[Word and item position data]

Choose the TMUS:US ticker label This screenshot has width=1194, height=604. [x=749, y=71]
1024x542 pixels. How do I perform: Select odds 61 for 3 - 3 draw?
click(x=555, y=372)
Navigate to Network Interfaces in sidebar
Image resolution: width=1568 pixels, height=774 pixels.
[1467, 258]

**To be done**:
Copy the lines above, from the one containing "1024x542 pixels. How" through the end of the items, exactly as they appear.

**Output of the task**:
1024x542 pixels. How do I perform: Select odds 61 for 3 - 3 draw?
click(x=555, y=372)
Navigate to Network Interfaces in sidebar
Image resolution: width=1568 pixels, height=774 pixels.
[1467, 258]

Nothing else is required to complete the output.